Running is an excellent form of physical activity, and fueling your body properly is essential to ensuring that you can perform at your best. There are many options to choose from when it comes to fueling before, during, and after a run, and here are the top five.
- Carbohydrates: Carbohydrates are the primary fuel source for the body during high-intensity exercise like running. Eating complex carbohydrates such as whole grains, fruits, and vegetables before a run will provide you with the energy you need to perform at your best. During a run, sports drinks and gels that contain carbohydrates can help replenish your energy stores and keep you going.

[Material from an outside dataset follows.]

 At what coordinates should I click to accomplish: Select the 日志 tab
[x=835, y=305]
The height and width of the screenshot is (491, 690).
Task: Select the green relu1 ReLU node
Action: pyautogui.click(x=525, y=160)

- Electrolytes: Electrolytes such as sodium, potassium, and magnesium are essential for proper hydration and muscle function. They are lost through sweat and need to be replenished, especially during longer runs. Sports drinks and gels that contain electrolytes can help prevent dehydration and maintain performance.
- Protein: Protein is important for muscle recovery and repair after a run. Consuming a source of protein within 30 minutes of finishing a run can help with muscle recovery and reduce muscle soreness. Good options include a protein shake, Greek yogurt, or a turkey sandwich.
- Fat: Fat is a slow-burning fuel source and can help sustain energy levels during longer runs. Eating foods high in healthy fats such as avocados, nuts, and olive oil before a run can help keep you feeling full and provide sustained energy.
- Hydration: Proper hydration is crucial for performance and recovery, and it’s important to stay hydrated before, during, and after a run. Aim to drink 500-750ml ounces of water 2-3 hours before a run and 200 – 300 ml every 10-20 minutes during a run. Sports drinks can be helpful for replenishing electrolytes lost through sweat.
In conclusion, the top five fueling options when running are carbohydrates, electrolytes, protein, fat, and hydration. A balanced diet that includes these components can help you perform at your best and recover quickly after a run. It’s important to remember that everyone’s nutritional needs are different and to experiment with what works best for you.
This information should not replace dietary or nutritional advice that you have received. Rather it is an informative piece to help you decide on your best strategy for performance.